Reputation: 5673
The background is developing DBMS kernel, specifically database checkpoint processing. Rules of the game are such that we need to wait for outstanding asynchronous IOs on the file to finish, before issuing fsync().
Current solution we deploy, is to count asynchronous IOs in-flight, manually, wait for this count to go own to 0, before fsyncing or FlushFileBuffer-ing. The question is whether we really have to do that, perhaps kernels/filesystems do it by themselves?
The OS in questions are Windows and Linux, mainly, although I'm also curious how BSD based OS handle that, too.
On Linux, we'e using libaio, for asynchronous IO.
Upvotes: 2
Views: 987
Reputation: 9782
On Windows: Yes, for a given HANDLE
instance, the current asynchronous i/o queue is drained before FlushFileBuffers()

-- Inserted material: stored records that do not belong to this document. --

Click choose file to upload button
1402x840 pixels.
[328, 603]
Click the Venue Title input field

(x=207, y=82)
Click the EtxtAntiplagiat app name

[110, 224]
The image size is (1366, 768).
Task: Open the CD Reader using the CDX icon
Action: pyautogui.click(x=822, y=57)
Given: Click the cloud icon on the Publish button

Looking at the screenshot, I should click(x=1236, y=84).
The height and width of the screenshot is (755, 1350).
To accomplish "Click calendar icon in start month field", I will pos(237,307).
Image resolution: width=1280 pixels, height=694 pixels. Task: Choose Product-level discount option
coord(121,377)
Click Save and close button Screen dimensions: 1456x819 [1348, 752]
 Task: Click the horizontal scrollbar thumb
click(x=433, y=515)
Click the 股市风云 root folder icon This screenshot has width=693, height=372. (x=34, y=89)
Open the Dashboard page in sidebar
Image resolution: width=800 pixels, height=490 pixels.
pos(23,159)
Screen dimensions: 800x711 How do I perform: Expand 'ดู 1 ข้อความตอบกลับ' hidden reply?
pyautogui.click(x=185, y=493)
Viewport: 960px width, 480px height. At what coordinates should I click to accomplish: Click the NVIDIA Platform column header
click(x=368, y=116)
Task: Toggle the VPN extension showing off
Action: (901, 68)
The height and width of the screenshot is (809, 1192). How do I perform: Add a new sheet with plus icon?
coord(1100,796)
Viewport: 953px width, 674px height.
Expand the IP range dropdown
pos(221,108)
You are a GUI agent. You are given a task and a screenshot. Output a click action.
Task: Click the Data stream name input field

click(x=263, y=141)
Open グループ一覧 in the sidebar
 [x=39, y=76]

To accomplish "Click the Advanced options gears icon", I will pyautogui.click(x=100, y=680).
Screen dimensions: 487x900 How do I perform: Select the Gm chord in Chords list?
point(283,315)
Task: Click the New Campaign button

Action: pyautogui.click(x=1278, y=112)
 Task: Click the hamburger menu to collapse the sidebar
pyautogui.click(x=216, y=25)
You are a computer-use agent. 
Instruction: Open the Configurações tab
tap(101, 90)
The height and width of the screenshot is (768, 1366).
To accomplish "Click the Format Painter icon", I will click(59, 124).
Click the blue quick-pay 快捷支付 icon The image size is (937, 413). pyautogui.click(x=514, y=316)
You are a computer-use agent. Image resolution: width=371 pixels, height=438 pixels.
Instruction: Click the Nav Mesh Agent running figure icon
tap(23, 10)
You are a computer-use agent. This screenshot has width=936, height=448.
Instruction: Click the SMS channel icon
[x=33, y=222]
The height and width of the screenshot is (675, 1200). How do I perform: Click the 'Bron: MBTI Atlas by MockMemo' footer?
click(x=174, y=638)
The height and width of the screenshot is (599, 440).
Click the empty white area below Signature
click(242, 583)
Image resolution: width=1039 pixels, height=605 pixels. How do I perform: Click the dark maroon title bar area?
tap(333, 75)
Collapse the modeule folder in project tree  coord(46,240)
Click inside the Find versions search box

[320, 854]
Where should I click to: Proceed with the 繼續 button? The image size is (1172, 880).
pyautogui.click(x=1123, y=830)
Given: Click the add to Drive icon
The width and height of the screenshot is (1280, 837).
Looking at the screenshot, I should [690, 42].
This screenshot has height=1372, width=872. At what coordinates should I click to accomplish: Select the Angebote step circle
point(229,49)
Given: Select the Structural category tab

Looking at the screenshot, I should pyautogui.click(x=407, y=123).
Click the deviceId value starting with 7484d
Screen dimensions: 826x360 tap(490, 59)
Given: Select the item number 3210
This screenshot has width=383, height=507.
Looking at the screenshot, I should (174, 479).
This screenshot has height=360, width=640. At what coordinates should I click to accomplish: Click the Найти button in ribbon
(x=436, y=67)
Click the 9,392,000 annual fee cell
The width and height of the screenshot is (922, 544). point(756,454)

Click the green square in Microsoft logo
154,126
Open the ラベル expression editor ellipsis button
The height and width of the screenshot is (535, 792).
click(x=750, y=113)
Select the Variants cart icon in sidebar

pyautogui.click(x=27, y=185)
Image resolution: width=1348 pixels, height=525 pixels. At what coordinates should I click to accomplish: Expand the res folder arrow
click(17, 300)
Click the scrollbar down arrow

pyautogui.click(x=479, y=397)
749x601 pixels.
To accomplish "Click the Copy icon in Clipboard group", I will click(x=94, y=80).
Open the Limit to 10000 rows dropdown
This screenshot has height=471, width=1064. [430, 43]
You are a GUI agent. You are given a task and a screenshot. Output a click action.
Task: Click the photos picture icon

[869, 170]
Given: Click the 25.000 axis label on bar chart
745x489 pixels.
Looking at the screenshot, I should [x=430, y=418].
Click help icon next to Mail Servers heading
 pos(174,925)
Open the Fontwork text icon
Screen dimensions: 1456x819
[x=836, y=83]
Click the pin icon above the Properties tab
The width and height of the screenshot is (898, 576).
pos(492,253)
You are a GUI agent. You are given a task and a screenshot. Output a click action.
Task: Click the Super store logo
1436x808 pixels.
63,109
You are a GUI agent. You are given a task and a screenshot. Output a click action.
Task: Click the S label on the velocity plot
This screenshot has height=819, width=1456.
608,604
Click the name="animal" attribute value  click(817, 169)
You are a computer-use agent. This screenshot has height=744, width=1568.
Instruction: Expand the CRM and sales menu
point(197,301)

is executed. If you are writing a database, you really ought to use NtFlushBuffersFileEx()
instead, it offers far finer granularity of synchronisation, makes a huge difference.
On FreeBSD: Certainly with ZFS, yes. I can't say I've tested UFS, but I'd be surprised if it were not the same. FreeBSD implements cached async i/o as a kernel thread pool in any case, only uncached async i/o is truly async.
On Mac OS: No idea, and worse, disk i/o semantics have been all over the place last few releases. It was once very good, like BSD, but recently it's been downhill. Async file i/o was always nearly unusable on Mac OS in any case, the maximum 16 depth queue limit plus the requirement to use signals for async i/o completion is very hard to mix well with threaded code.
On Linux: For synchronous i/o, yes fsync()
enforces a total ordering, per inode, if your filesystem guarantees that (all the popular ones do). For libaio, which only really works right for O_DIRECT
i/o in any case, I believe that the block storage layer does flush all enqueued i/o before telling the device to barrier, unless you have disabled barriers. For io_uring (which you ought to be using instead of libaio), for non-O_DIRECT
i/o, the ordering is whatever the filesystem enforces for per-inode i/o once io_uring has processed the submission. For io_uring with O_DIRECT
i/o, the block storage layer is a singleton, and should enforce ordering across the whole system, once io_uring has processed the submission.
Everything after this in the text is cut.